<<<<

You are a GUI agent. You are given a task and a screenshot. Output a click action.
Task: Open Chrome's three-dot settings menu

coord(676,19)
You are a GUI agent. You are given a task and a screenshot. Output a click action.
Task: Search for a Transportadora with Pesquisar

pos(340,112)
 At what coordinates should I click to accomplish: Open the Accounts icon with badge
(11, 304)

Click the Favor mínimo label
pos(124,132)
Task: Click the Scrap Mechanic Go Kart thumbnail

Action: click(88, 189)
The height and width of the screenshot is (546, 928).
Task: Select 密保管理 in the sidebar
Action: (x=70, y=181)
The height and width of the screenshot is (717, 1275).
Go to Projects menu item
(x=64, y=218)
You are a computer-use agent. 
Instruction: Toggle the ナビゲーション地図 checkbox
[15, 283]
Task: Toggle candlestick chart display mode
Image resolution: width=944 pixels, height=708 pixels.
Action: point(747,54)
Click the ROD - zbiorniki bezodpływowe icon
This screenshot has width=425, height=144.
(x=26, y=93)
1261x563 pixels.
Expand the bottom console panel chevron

>>>>

Copy out all of the rows above, keeping every character the same.

RESULT OF THIS EXERCISE:
You are a GUI agent. You are given a task and a screenshot. Output a click action.
Task: Open Chrome's three-dot settings menu

coord(676,19)
You are a GUI agent. You are given a task and a screenshot. Output a click action.
Task: Search for a Transportadora with Pesquisar

pos(340,112)
 At what coordinates should I click to accomplish: Open the Accounts icon with badge
(11, 304)

Click the Favor mínimo label
pos(124,132)
Task: Click the Scrap Mechanic Go Kart thumbnail

Action: click(88, 189)
The height and width of the screenshot is (546, 928).
Task: Select 密保管理 in the sidebar
Action: (x=70, y=181)
The height and width of the screenshot is (717, 1275).
Go to Projects menu item
(x=64, y=218)
You are a computer-use agent. 
Instruction: Toggle the ナビゲーション地図 checkbox
[15, 283]
Task: Toggle candlestick chart display mode
Image resolution: width=944 pixels, height=708 pixels.
Action: point(747,54)
Click the ROD - zbiorniki bezodpływowe icon
This screenshot has width=425, height=144.
(x=26, y=93)
1261x563 pixels.
Expand the bottom console panel chevron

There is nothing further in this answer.